The curve you mention is given by $$r(t) = (e^{-t}\cos t, e^{-t}\sin t, e^{-t}).$$ (You may have $\textbf{r}(t)$ instead) More precisely, the image of this function is the curve under consideration, so every point on the curve is of the form $r(t)$ for some $t$. When they say the point $(1, 0, 1)$ corresponds to $t = 0$, they mean that the point $(1, 0, 1)$ is on the curve and $r(0) = (1, 0, 1)$.

How did they determine this? By solving the equation $r(t) = (1, 0, 1)$ which reduces to simultaneously solving the three equations \begin{align} e^{-t}\cos t &= 1\\ \\e^{-t}\sin t &= 0\\ \\e^{-t} &= 1.\end{align} The third equation is the easiest to solve as the other two involve products. The equation $e^{-t} = 1$ has unique solution $t = 0$. However, we need to solve these equations simultaneously. That is, we need to find the value(s) of $t$ such that all three equations hold, not just one of them. So we know that $e^t = 1$ holds if $t = 0$. As $e^0\cos 0 = 1\times 1 = 1$ and $e^0\sin 0 = 1\times 0 = 0$, $t = 0$ also satisfies the first and second equations as well. We can then conclude that the point $(1, 0, 1)$ is on the curve, and it corresponds to $t = 0$; that is, $r(0) = (1, 0, 1)$.

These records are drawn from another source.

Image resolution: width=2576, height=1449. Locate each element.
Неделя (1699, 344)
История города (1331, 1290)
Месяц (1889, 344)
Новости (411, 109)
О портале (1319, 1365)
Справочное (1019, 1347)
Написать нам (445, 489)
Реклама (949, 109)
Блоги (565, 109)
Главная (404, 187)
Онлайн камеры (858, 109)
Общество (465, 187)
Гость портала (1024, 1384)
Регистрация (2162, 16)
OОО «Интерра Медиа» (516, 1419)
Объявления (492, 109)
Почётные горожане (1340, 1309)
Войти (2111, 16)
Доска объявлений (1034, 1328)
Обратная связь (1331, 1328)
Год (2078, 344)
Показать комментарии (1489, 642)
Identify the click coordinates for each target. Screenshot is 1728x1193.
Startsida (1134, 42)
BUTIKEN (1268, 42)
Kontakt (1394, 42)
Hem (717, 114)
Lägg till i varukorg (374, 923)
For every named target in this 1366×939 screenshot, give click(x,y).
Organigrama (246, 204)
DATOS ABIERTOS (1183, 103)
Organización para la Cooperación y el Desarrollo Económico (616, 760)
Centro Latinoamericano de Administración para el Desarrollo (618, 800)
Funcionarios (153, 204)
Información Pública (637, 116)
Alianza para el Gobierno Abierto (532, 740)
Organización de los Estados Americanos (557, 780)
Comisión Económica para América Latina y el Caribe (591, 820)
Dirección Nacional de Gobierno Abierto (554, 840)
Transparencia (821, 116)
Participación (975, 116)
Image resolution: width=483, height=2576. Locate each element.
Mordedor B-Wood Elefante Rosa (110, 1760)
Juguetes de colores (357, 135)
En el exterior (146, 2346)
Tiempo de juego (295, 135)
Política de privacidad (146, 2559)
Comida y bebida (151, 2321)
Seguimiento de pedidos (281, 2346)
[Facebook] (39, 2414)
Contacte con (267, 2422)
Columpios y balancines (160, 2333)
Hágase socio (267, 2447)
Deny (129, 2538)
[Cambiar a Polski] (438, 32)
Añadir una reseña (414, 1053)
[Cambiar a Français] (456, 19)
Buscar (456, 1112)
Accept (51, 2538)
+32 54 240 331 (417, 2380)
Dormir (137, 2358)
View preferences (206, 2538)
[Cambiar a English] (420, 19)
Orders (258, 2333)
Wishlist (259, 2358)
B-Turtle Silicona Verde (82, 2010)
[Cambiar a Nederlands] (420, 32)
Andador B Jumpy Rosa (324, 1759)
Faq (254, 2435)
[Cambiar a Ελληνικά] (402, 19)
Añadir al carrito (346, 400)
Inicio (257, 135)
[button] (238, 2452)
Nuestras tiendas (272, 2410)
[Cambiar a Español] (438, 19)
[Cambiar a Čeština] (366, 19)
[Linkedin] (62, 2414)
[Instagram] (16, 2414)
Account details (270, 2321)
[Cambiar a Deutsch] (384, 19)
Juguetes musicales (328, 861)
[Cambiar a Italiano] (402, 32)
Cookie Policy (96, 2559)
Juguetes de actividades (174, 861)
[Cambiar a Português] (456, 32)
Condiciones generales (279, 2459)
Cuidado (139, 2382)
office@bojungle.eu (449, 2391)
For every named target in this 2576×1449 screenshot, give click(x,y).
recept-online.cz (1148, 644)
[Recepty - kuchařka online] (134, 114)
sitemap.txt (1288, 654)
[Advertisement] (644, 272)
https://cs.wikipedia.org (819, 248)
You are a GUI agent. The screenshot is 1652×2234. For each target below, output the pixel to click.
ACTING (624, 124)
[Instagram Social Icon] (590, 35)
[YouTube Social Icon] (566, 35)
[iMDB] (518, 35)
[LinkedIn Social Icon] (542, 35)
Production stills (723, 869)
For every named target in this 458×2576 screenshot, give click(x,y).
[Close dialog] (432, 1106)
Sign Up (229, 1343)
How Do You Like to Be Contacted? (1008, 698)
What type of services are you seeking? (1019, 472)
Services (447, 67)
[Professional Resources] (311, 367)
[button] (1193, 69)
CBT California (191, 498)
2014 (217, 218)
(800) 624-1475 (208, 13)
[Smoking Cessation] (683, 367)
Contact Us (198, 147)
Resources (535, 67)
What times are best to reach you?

If you really want to make sure you have understood this process, I encourage you to try the following for yourself. I have hidden the answers below the questions. You can see them by placing your mouse over the box but you should have a go at them yourself first.

Is the point $(e, 0, e)$ on the curve? If so, which $t$ does it correspond to?

Looking at the three equations as above, but for the point $(e, 0, e)$, the third equation becomes $e^{-t} = e$ which has unique solution $t = -1$. However, $e^{-(-1)}\cos(-1) = e\cos(-1) \neq e$ as $\cos(-1) \neq 1$. Therefore there is no $t$ such that $r(t) = (e, 0, e)$, so the point $(e, 0, e)$ is not on the curve.

Is the point $(\frac{1}{\sqrt{2}}\sqrt[4]{e^{\pi}}, -\frac{1}{\sqrt{2}}\sqrt[4]{e^{\pi}}, \sqrt[4]{e^{\pi}})$ on the curve? If so, which $t$ does it correspond to?

Again, looking at the three equations, the third becomes $e^{-t} = \sqrt[4]{e^{\pi}} = e^{\pi/4}$ so $t = -\frac{\pi}{4}$ is the unique solution. Now we need to check the other two equations. As $e^{-(-\pi/4)}\cos\left(-\frac{\pi}{4}\right) = \sqrt[4]{e^{\pi}}\frac{1}{\sqrt{2}}$, $t = -\frac{\pi}{4}$ satisfies the first equation, and as $e^{-(-\pi/4)}\sin\left(-\frac{\pi}{4}\right) = \sqrt[4]{e^{\pi}}\frac{1}{\sqrt{2}}$, $t = -\frac{\pi}{4}$ also satisfies the second equation. Therefore the point $(\frac{1}{\sqrt{2}}\sqrt[4]{e^{\pi}}, -\frac{1}{\sqrt{2}}\sqrt[4]{e^{\pi}}, \sqrt[4]{e^{\pi}})$ is on the curve and corresponds to $t = -\frac{\pi}{4}$; that is, $r\left(-\frac{\pi}{4}\right) = (\frac{1}{\sqrt{2}}\sqrt[4]{e^{\pi}}, -\frac{1}{\sqrt{2}}\sqrt[4]{e^{\pi}}, \sqrt[4]{e^{\pi}})$.

Does the curve intersect the $xy$-plane?

The $xy$-plane is given by the equation $z = 0$, so if the curve intersects the $xy$-plane, it does so at a point of the form $(a, b, 0)$. That is, if the curve does intersect the $xy$-plane, there is some $t$ corresponding to that point such that $r(t) = (a, b, 0)$. But then the third equation reads $e^{-t} = 0$ which has no solutions. Therefore the curve does not intersect the $xy$-plane.